Пульсация станционных рельсов отдается в биении жилки на виске. Дорога загорается на солнце, змеится бикфордовым шнуром, но, как бумага для растопки, быстро сгорает в прах – дальнее жаркое марево размывает конец пути. Где хвостом ящерицы помахал поезд и исчез.
Когда тело перестанет чувствовать себя, тогда ты можешь сказать, что любишь. У памяти есть слова, у каждого слова – душа. Так и душа – она отлетит к другому. Это так же волшебно, как однажды вечером зимой почуять весну. А весной, например, осень – так вот оно запутано.
Восстанавливаться одиночеством – подобно уринотерапии.
Ледоколы уток взбивают лапками мартовский снег. Ледяная подсолнечная соль кропит искры воздуха. Елочные игрушки самодельных скворечников меж зазывал-веток ждут в гости будущий дым сожженной травы, шашлыков и весны. У марта есть пять дорог и столько же настроений. Где след от дитячьих шин – там проступает млечный путь.
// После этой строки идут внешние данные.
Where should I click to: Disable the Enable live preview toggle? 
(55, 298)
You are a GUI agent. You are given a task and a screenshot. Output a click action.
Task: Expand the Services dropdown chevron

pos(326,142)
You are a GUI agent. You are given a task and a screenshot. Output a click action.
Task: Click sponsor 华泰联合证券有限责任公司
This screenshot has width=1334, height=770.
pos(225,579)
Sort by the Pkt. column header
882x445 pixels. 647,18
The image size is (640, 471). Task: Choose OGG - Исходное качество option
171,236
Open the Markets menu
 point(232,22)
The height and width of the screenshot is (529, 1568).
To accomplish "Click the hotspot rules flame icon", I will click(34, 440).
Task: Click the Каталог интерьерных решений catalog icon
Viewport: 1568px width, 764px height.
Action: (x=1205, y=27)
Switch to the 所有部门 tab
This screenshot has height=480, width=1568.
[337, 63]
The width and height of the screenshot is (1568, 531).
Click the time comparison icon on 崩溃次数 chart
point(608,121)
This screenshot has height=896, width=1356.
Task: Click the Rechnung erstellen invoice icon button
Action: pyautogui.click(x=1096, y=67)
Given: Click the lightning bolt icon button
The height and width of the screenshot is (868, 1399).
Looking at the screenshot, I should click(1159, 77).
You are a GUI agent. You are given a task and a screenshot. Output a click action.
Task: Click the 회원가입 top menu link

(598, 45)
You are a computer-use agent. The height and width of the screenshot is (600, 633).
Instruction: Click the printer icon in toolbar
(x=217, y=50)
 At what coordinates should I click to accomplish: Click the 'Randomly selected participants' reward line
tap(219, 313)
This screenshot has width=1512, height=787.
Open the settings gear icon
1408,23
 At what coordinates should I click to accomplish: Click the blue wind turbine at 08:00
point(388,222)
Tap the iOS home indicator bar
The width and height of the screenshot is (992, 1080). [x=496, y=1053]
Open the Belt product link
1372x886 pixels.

Старик жмурится на скамейке – вот и домой уже пора.
Когда придет самый конец времен, души взовьются пылью, пыльцой, потревоженной Им на ходу. Полетят тут же обнять, руку из могилы подать. Толкучка, час пик, вот и привет. У Бога мертвых нет! Рваный хитон, мошкара душ – так соткется, как тело Терминатора, общее – Сальватора. Суперменом протянет руку к звезде, полетит бесконечный корабль старым долгим мерцающим кадром. И атомом Земля прилипнет к инверсионному следу. Spacemen Христос.